Entonces, cubriéndose mis archivistas la cara mientras la cosa abría los brazos para insultar al Cielo, lo conminé a devolverme el evangelio y lo amenacé con mandar venir a la Inquisición para que extirpara al Diablo de las murallas de Acre. Él pareció impresionado y, sin duda temiendo mis palabras, me prometió que el manuscrito sería llevado a nuestra nave antes de la noche. No lo creí y, tras volver a bordo después de esa entrevista, os escribo esta carta para haceros partícipe de mis temores.
Crujido de papel. Ballestra desenrolla el último pergamino del correo de Brescia.
Santidad, quedan unas horas antes de la noche y vamos a esperar, reforzando la guardia en las cubiertas, a que Sablé cumpla su promesa. O a que envíe, como temo, a algunos asesinos de su orden para matarnos y arrojar nuestros cadáveres a las hogueras de cuerpos que iluminan la bruma.
Me niego a abandonar el evangelio maldito en unas manos que perecerán teniéndolo en su posesión, de modo que confío nuestro destino a Dios y este correo a mi mejor paloma mensajera a fin de que, si llegáramos a desaparecer, podáis tomar las disposiciones oportunas para restablecer el orden en Acre y extirpar de sus sagradas murallas al terrorífico demonio que la ha convertido en su morada.

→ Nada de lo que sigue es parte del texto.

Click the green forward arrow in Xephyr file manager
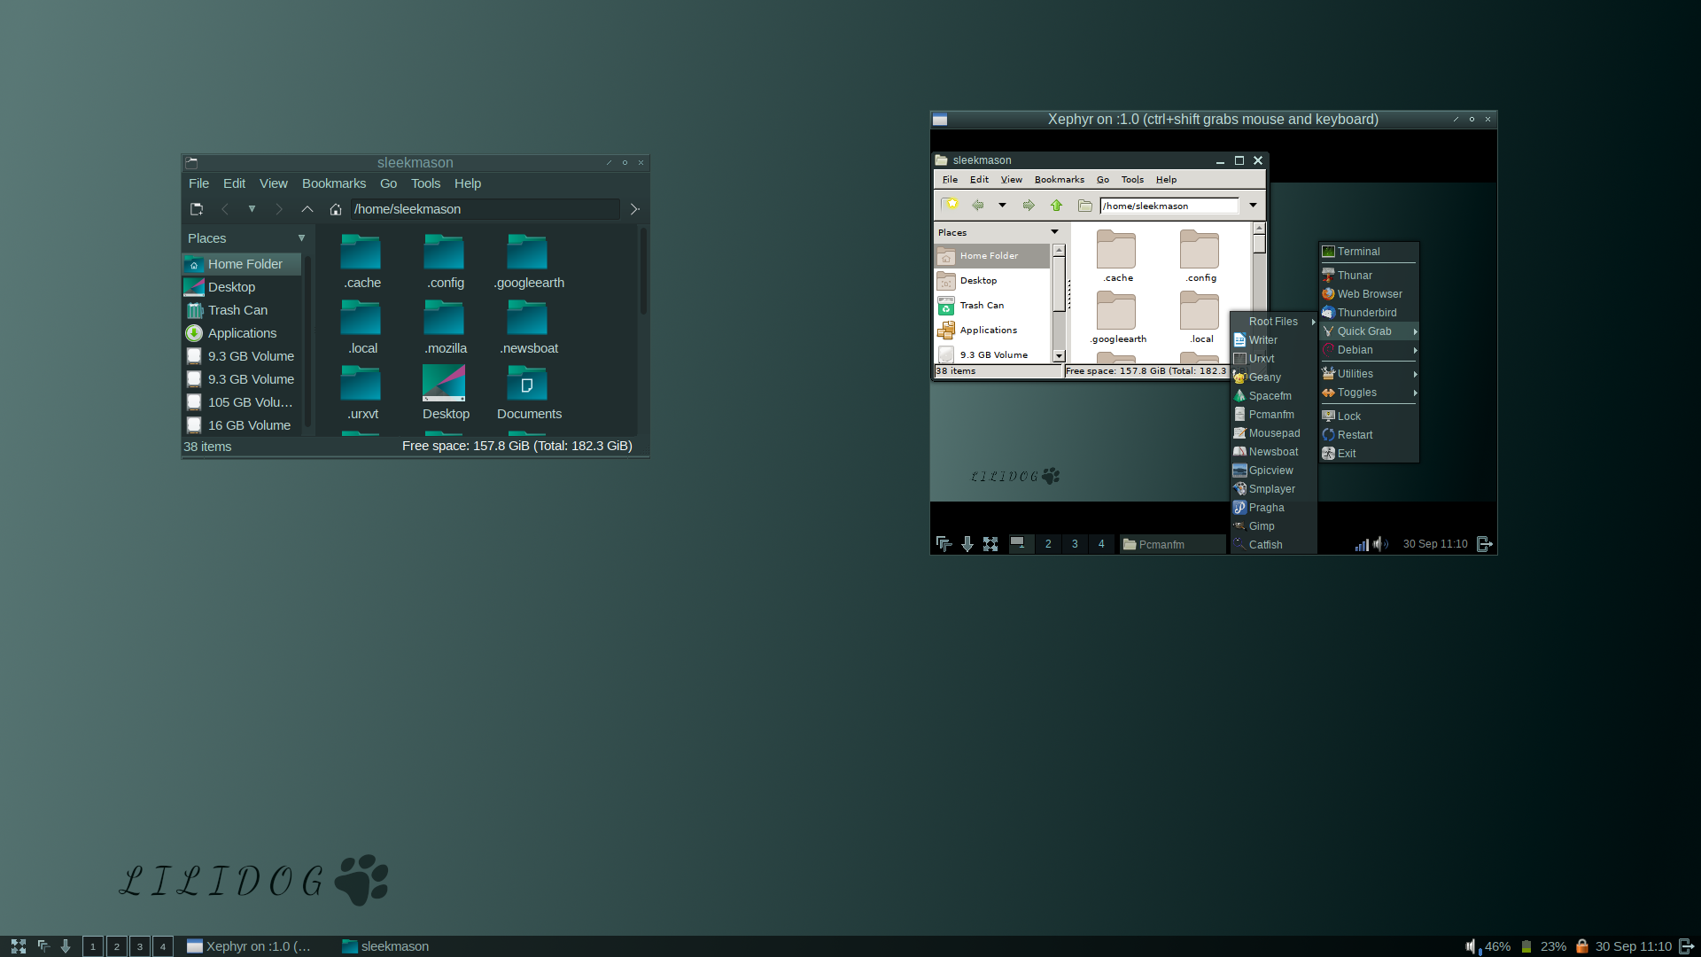The image size is (1701, 957). point(1029,206)
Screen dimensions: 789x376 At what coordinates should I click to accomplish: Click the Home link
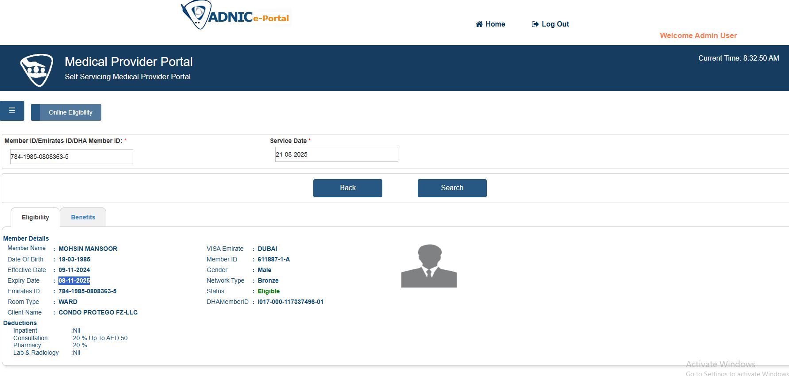pyautogui.click(x=495, y=24)
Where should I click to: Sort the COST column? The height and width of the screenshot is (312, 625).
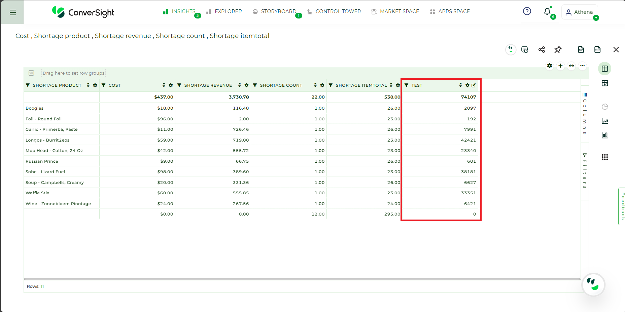(x=164, y=85)

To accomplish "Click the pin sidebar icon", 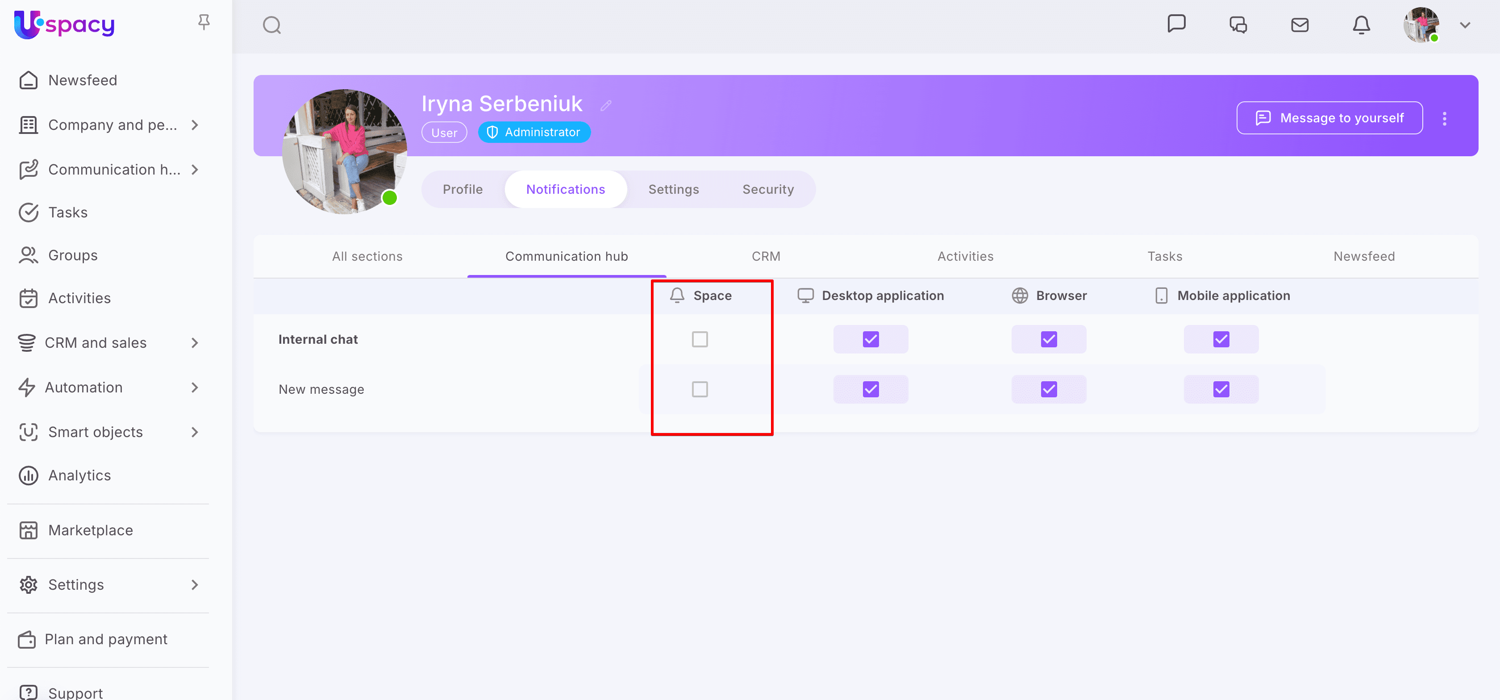I will [203, 22].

20 de agosto del año de Cruzada 1191,
escrito por la pluma
de Umberto di Brescia, caballero archivista
a las órdenes exclusivas de Roma.
Ahí termina el correo del capitán. Según un informe emitido la misma noche por el jefe de la guarnición de Haifa, avistaron a la deriva, mar adentro, una goleta en Llamas que se hundió antes de que las chalupas enviadas en su ayuda consiguieran darle alcance. Ballestra cierra los ojos e imagina sin ninguna dificultad qué ocurrió aquella noche. Sablé, efectivamente, había perdido la razón y los templarios se habían convertido junto con él en adoradores de las fuerzas del Mal.